Migrant Education Workers leave a strawberry field after recruiting for their programs.
Migrant Education Workers leave a strawberry field after recruiting for their programs.

By Krista Almanzan

Salinas, CA – The early morning fog hangs low over a strawberry field near highway 68 in Salinas. As field workers get out of their cars, Alejandra Valadez and her team move in. They have to move fast to reach the workers before they start picking. Workers get paid by the box. "So the more boxes they make the more money they get at the end of the day, and if we're taking up their time, they don't have enough time to make up boxes," said Valadez.

Valadez and her team work for the federally funded Migrant Education program at the Monterey County Office of Education. They're looking for migrant, out of school youth. That's anyone, regardless of immigration status, between the ages of 16 and 21 who is not in school, doesn't have a high school diploma or GED, and has moved for agricultural work within the last three years.
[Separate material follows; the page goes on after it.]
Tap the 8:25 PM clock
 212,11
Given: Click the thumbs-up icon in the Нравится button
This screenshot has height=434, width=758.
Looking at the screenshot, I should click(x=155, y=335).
Recruiter Miguel Contreras quickly finds one young man who qualifies for the program. "This guy that I registered, he got here this year from Mexico. He got here in May, so he's new. So he's a little bit scared about giving information," said Contreras. It's moments like this where Contreras can really connect with the workers. "I tell them, you know what, I was working strawberry too. But now I have this job, and you can do the same thing," said Contreras. For years his family migrated every six months between Mexico and the U.S. When they finally settled in Salinas, Contreras was in high school. But he dropped out to earn some money picking strawberries. "I wanted to buy a car and just have fun. You know, when you are 17, 18 years old, that's why," said Contreras.

But most of the out of school youth in the fields work out of necessity. Rosa Coronado is the Director for Migrant Education in the Monterey Area, "it is difficult because their primary purpose for being here is sustenance. It's to pay the rent, it's to pay bills, it's to send money back home and to support families." She says identifying who can use their services is only half the battle. "It's providing the actual services that we find challenging because typically our youth are working all hours of the daylight. So as soon as the sun goes up their working and they don't go home until the sun goes down. So that presents a really tough challenge in how do we serve them?"

So the Migrant Ed office holds educational programs at nights and on weekends, and even in mobile classrooms near the fields. The idea is to get these kids back on a path to a diploma or GED. "But the long term goal is to get them into a better work environment via education or vocational training," said Coronado.

Back in the strawberry field, workers start rolling out the carts where they will stack their boxes of strawberries. Alejandra Valadez knows that means it's time to go. "It seems like we weren't able to catch everybody," said Valadez. They'll be back. The Migrant Ed workers spend most of their year in fields, warehouses and flea markets trying to track down people who qualify for their programs. Miguel Contreras was recruited while picking strawberries. After three months in the fields, he says he was eager to get back to school. "It's really hard working here in strawberry, really hard," said Contreras.

In the 2009-2010 school year, recruiters got more than 2,700 out of school youth into an educational or vocational program, and 55 earned a diploma or GED.